In Monte Carlo integration, certain kinds of 'acceptance sampling' sample at random without a fixed sample size.

In certain kinds of 'cluster sampling' of, say, a human population, one may sample census tracts (clusters) at random and then sample households within tracts at random. One or both of the phases of sampling may be proportional rather than based on a fixed sample size. Similar schemes are used in sampling plants or animals.
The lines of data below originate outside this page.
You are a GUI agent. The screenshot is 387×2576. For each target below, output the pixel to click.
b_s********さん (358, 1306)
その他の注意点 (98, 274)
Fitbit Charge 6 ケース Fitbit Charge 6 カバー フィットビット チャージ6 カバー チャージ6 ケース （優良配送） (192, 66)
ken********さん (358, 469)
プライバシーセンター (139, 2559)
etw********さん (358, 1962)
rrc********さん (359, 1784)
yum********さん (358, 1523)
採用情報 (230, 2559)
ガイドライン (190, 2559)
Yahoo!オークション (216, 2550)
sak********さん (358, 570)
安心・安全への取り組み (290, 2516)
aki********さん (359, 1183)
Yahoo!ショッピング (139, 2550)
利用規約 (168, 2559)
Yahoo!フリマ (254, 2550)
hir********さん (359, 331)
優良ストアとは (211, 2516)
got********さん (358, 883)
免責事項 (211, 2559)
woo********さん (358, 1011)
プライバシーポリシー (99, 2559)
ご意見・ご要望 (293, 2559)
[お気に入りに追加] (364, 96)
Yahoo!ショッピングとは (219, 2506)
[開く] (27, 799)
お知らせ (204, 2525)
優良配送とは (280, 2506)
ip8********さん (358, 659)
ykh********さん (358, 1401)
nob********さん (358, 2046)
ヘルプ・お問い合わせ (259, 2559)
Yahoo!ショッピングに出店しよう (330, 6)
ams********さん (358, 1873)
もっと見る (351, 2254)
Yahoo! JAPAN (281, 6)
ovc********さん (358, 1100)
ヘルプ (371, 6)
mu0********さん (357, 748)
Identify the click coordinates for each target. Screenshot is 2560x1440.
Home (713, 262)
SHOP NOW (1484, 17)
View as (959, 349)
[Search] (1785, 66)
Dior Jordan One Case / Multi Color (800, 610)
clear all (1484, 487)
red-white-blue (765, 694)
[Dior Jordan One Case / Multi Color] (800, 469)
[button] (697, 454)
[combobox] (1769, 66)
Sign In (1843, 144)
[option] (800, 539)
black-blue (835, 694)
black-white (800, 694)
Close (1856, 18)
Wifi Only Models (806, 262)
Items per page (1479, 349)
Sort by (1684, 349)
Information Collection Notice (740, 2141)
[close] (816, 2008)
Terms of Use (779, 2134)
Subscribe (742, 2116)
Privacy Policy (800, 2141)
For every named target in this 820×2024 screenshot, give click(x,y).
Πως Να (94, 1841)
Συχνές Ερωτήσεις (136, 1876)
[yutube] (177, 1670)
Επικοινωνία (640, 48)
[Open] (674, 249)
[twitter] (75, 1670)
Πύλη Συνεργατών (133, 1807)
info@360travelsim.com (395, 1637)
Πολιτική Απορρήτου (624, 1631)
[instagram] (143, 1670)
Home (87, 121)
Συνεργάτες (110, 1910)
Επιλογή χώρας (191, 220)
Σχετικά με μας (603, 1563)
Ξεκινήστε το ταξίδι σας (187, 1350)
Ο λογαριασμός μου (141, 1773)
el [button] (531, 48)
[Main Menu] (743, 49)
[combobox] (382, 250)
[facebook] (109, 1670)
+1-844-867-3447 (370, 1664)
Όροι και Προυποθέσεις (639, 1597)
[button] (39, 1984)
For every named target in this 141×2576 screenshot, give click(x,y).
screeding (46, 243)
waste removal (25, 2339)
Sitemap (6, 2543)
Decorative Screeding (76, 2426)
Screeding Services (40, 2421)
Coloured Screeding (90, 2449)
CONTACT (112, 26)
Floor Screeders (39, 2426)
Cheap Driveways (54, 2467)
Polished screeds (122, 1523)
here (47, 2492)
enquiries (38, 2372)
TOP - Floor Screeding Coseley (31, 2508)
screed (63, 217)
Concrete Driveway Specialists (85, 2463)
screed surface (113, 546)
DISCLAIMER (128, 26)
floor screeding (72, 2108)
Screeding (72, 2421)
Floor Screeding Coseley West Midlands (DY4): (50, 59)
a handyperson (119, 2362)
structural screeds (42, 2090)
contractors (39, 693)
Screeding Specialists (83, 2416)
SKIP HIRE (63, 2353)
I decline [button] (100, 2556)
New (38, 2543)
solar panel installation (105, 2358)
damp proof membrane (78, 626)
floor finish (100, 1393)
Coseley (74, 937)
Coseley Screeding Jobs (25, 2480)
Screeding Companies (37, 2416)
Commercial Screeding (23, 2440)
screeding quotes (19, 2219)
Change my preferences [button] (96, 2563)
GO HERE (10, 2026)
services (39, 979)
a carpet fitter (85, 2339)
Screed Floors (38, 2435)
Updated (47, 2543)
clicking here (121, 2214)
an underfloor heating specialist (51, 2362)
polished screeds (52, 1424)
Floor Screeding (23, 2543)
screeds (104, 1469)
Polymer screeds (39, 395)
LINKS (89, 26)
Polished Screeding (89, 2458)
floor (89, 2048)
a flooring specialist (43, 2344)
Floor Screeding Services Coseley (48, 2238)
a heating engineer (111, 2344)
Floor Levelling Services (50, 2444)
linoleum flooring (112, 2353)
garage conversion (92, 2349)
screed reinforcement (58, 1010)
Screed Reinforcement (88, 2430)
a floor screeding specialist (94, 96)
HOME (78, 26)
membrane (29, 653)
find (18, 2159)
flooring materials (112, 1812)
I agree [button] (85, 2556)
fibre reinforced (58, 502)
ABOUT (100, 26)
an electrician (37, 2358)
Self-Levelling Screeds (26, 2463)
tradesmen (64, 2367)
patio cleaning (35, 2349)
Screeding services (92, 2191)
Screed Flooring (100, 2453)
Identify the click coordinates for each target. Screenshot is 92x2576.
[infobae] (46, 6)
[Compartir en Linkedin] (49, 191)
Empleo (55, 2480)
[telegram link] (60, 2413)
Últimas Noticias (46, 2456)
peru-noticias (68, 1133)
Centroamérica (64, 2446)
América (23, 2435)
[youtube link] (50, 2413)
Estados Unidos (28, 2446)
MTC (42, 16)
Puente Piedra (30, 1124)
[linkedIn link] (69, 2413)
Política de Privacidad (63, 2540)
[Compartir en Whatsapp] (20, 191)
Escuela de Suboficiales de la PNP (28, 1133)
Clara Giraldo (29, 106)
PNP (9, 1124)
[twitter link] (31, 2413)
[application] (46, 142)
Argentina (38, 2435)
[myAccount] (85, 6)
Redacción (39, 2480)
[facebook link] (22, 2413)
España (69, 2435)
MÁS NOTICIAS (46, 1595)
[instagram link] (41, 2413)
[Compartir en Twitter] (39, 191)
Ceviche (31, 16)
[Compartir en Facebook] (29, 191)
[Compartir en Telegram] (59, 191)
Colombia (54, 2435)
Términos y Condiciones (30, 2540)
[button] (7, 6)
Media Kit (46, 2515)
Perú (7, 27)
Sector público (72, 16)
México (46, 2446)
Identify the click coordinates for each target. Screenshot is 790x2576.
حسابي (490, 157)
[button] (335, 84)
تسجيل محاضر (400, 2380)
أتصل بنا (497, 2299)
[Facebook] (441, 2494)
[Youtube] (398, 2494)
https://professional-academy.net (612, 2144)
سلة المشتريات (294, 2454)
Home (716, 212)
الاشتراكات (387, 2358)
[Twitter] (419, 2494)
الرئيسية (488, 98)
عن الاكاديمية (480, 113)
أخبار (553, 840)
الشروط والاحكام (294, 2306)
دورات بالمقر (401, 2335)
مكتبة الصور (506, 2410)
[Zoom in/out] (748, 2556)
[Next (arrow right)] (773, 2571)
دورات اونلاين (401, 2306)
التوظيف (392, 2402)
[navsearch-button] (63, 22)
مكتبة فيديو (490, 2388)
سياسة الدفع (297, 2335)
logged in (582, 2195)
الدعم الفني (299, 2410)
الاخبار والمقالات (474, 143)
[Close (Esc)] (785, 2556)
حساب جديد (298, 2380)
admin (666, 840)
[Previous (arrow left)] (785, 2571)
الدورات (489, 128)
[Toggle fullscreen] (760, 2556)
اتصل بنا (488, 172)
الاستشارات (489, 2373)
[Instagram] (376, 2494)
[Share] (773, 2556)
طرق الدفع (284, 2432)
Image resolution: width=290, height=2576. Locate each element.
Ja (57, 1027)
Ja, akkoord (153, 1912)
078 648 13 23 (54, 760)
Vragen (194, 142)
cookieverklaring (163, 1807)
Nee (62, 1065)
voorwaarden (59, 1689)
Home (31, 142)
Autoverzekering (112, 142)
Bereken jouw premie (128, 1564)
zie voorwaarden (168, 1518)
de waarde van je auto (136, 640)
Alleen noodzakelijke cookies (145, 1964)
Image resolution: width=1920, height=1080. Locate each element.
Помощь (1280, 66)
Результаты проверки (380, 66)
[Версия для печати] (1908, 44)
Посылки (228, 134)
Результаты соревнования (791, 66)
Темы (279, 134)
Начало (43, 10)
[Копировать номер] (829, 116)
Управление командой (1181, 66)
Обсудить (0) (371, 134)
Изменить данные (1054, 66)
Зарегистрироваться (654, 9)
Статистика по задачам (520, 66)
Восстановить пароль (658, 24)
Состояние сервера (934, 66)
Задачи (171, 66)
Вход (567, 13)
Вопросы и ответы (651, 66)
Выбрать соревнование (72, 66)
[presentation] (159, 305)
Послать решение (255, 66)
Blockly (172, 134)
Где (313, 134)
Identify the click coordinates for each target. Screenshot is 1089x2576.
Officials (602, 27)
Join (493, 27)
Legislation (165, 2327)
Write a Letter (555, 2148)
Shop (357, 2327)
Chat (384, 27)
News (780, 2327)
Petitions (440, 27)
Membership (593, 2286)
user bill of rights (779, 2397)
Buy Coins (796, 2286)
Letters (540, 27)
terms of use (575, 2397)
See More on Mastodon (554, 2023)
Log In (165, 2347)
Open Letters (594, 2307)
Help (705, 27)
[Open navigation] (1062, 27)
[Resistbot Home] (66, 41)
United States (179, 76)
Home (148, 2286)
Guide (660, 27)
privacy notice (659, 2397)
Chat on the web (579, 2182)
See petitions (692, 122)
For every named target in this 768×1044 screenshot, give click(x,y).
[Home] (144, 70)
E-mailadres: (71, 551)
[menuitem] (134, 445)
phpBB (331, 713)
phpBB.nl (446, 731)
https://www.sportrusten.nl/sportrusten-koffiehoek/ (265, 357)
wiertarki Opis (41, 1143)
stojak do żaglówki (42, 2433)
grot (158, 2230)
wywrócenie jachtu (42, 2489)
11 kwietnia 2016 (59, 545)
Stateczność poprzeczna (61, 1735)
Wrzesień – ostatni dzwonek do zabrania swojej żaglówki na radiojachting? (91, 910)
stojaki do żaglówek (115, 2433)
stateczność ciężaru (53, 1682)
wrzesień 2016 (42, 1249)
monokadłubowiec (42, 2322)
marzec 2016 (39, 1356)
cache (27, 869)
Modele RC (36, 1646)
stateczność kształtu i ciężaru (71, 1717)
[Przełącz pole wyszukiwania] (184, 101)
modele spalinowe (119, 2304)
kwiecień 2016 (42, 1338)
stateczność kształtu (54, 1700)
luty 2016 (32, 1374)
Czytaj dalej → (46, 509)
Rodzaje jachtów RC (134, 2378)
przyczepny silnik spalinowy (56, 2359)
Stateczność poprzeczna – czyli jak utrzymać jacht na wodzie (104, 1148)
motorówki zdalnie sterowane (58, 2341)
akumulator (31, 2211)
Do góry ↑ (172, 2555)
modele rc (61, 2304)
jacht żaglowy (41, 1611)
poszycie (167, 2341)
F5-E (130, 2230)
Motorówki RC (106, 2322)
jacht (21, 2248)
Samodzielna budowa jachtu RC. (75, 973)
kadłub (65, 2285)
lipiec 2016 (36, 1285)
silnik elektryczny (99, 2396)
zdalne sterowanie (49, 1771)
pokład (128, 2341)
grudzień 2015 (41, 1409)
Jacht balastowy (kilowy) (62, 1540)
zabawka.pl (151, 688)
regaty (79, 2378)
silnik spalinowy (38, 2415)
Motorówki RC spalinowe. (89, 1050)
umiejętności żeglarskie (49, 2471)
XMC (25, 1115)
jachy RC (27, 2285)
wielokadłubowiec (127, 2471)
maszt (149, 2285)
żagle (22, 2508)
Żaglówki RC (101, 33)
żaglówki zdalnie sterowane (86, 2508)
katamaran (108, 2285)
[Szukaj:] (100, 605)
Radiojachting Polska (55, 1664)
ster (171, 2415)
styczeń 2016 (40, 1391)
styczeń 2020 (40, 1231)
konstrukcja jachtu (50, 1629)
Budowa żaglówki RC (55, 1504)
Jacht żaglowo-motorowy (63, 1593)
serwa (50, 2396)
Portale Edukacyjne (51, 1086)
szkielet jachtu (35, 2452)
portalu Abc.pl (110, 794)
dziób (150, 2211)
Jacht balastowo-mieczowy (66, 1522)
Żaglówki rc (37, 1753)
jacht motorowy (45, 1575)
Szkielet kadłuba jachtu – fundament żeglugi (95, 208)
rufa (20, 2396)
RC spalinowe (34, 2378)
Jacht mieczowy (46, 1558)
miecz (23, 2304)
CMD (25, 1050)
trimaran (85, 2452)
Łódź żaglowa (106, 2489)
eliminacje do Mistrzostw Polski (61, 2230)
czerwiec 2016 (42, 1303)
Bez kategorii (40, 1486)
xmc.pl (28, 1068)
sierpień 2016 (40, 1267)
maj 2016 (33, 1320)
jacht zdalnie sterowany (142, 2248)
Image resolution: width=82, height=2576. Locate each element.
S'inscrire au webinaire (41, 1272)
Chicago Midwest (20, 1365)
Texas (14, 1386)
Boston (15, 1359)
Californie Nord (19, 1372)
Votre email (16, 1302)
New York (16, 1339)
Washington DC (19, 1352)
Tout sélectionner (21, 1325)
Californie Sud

The main motivation here is that it is more convenient or efficient to sample within clusters than randomly across the entire population.

These are three examples that I have encountered personally. And there are others I have not mentioned. The difficulty is that the terminology seems to change depending on the type of application. Maybe if you google some of the phrases I have put in quotes, you will find exactly what you want.

I hope some of this is helpful. If not, perhaps you can be more specific about your application and the reason for selecting without a fixed sample size. Then perhaps I--or someone else--can give a more targeted answer.